I had said I wanted zero-config instrumentation. I had also said I wanted users to set pipeline IDs. Both cannot be true by default. Resolution: pipeline_id defaults to trace_id, stage auto-derives from the span name. Zero-config works. Overrides are optional.

That design decision was hiding in my head. The interrogation surfaced it.

The other three flags (SDK buffer size vs collector buffer size, batch sizes that looked mismatched) turned out to be non-issues. But explaining why they were non-issues made the reasoning explicit in the spec. An implementer reading “SDK buffer: 10,000, Collector buffer: 50,000” might wonder if that is a mistake. Now the spec explains: the SDK buffers per-process; the collector receives from many instances.

Once contradictions were resolved, Claude generated a 1,061-line engineering specification. Not prose. Function signatures, DDL statements, API schemas, Pydantic models, test expectations. I said “implement this” and left.

The code matches the spec. The buffer sizes I specified (10,000 SDK, 50,000 collector), the retry logic (3 retries, exponential backoff), the SQL injection prevention pattern, the version checking on provider SDKs. These specific decisions from my answers appear in the implementation.

My contribution after the spec: nine lines changed. Two minor fixes that Claude’s self-review suggested.

Why it worked

Writing specs is hard because you must anticipate questions nobody has asked yet. You guess what an implementer will need to know. You guess wrong. The implementer fills gaps with assumptions. The assumptions are wrong.

Interrogation inverts this. You do not anticipate. You answer. The cognitive load shifts from “what might someone need to know” to “what is the answer to this specific question.”

But interrogation alone is not enough. Without a gate, you can answer questions inconsistently and never notice. The gate forces reckoning. You cannot proceed by ignoring the conflict. You must resolve it.

Contradictions surface during interrogation, when fixing them is cheap, not during implementation, when fixing them is expensive.

The caveats

The conditions were favorable. Greenfield project. Single author. Well-bounded scope: an observability SDK is a known pattern. No legacy code, no team conventions, no existing architecture. The hard parts of most software projects were absent.

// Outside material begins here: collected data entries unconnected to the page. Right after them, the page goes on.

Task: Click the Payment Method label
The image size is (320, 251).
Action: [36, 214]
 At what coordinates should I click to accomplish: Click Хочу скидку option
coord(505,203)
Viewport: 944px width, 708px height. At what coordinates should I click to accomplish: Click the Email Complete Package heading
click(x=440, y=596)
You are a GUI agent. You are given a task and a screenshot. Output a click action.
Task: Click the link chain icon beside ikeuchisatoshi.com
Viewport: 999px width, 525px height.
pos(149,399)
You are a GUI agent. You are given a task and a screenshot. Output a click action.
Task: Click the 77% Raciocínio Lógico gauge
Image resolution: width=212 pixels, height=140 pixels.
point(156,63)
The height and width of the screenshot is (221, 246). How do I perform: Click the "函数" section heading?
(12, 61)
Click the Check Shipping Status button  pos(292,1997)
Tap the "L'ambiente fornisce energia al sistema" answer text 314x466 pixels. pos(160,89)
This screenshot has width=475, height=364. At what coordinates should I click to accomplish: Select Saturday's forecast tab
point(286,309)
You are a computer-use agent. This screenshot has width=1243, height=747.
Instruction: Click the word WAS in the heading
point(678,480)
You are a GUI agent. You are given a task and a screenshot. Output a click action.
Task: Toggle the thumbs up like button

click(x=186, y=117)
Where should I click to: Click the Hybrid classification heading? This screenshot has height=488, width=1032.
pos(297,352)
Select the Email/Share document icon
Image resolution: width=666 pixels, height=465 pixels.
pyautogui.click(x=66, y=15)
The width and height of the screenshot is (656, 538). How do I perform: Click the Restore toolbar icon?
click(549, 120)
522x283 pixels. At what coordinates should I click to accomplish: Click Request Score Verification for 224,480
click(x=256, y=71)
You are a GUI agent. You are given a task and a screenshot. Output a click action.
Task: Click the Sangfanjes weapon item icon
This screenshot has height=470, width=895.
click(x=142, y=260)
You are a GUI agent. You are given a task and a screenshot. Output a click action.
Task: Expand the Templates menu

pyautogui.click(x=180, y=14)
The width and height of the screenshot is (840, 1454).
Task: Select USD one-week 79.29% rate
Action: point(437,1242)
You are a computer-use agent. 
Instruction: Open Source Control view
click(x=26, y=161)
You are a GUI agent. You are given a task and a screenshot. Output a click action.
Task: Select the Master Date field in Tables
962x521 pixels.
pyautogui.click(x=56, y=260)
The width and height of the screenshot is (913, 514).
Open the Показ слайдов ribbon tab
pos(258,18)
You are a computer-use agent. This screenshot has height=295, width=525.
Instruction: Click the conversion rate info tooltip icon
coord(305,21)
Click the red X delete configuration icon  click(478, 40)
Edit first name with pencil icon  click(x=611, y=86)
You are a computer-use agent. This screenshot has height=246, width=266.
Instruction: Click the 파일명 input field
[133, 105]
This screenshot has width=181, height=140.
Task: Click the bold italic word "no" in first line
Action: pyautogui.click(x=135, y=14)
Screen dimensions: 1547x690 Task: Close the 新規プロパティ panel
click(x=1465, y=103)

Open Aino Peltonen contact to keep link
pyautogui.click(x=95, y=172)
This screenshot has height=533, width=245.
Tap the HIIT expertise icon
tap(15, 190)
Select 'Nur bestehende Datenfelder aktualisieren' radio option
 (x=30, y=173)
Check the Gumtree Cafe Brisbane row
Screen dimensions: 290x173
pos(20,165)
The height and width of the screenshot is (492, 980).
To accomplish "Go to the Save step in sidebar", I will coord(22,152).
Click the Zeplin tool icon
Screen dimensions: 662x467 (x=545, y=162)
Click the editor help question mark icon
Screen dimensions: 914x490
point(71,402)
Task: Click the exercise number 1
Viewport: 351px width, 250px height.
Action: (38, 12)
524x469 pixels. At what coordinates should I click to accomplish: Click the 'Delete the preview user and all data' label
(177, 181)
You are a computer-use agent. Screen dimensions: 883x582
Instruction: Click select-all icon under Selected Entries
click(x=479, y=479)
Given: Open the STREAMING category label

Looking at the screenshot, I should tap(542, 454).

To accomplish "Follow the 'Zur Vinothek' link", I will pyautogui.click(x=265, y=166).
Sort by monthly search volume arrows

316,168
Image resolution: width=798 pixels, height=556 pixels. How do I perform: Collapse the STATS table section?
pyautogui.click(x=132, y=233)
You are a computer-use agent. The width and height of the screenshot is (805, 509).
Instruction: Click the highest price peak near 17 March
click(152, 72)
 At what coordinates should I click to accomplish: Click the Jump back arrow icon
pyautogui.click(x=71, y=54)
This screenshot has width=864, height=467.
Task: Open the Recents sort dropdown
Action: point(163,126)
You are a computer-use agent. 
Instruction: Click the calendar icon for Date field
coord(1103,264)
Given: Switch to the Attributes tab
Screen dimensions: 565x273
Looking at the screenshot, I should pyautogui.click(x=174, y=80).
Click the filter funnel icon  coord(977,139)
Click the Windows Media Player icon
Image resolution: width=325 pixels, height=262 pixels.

And I am a domain expert. My answers were detailed because I have thought about this domain. When Claude asked about token extraction paths, I knew the answer. A non-expert giving vague answers would get a vague spec, and vague specs produce wrong code.

Elenchus catches contradictions between explicit statements. It cannot catch contradictions between stated requirements and unstated assumptions. If I never mentioned authentication, the spec would not include it. The tool surfaces conflicts in what you say. It cannot surface conflicts with what you forgot to say. This is a variant of the seeing problem: the gap between what was specified and what was assumed.

What I am still figuring out

Whether adversarial interrogation scales to teams. One person answering questions produces one coherent perspective. Five people answering questions produces five perspectives with different assumptions, terminology, and priorities. The contradiction detection would need to handle not just logical contradictions but semantic disagreements about what words mean. This is a harder problem than catching “zero-config vs. requires pipeline_id.”

This is one data point. I do not know if it generalizes.

I answered questions for an hour. I got a working library. The hard part was not the implementation. The hard part was the hour of reckoning with my own contradictions.

The code and extracted premises are public.